Fluorodeoxyglucose Positron Emission Tomography Can Provide Useful Information for Differentiating Thymic Epithelial Tumors
28 February 2017
02 June 2017
20 July 2017 (eFirst)
Background We examined the usefulness of fluorodeoxyglucose (FDG) positron emission tomography (PET) in predicting the World Health Organization (WHO) histologic type and Masaoka stage of thymic epithelial tumors.
Methods A total of 73 patients with thymic epithelial tumors who underwent preoperative FDG-PET were included. Relationships between the maximum standardized uptake value (SUVmax) and WHO histologic type and the Masaoka stage of the tumor were examined. Differences in SUVmax between the various groups were calculated. To avoid the effect of the tumor size on SUVmax, the ratio of SUVmax to tumor size (SUVmax/T) was also examined.
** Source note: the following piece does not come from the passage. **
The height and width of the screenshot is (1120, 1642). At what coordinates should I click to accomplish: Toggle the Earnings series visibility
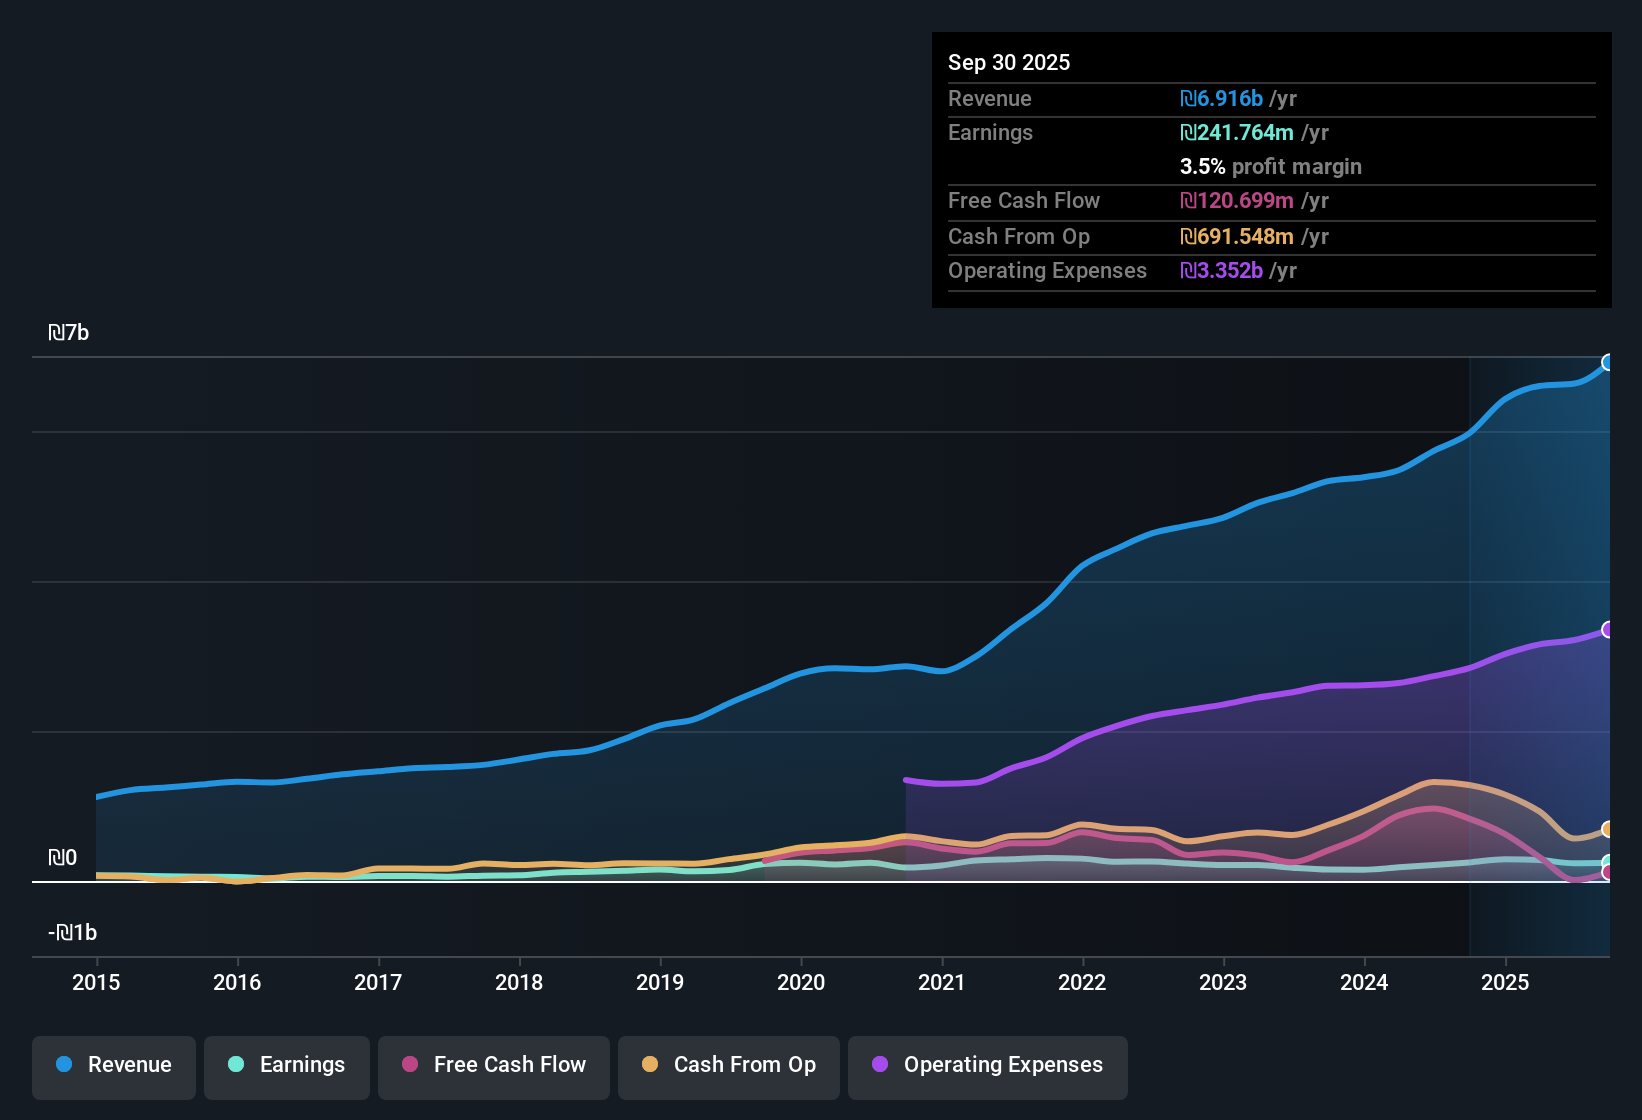[286, 1065]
Results There was a significant relationship between SUVmax and WHO histologic type. SUVmax of high-risk thymomas (types B2 and B3) was significantly higher than that of low-risk thymomas (types A, AB, and B1). SUVmax of thymic carcinomas was also significantly higher than those of the low-risk and high-risk groups. The relationship between the SUVmax/T and WHO histologic type showed more significant results. SUVmax and SUVmax/T showed higher values in patients with advanced Masaoka stage disease than in those with early-stage disease.
Conclusions FDG-PET can provide useful information for differentiating thymic epithelial tumors. The SUVmax/T is more useful than the SUVmax for differentiating between low-risk and high-risk thymomas.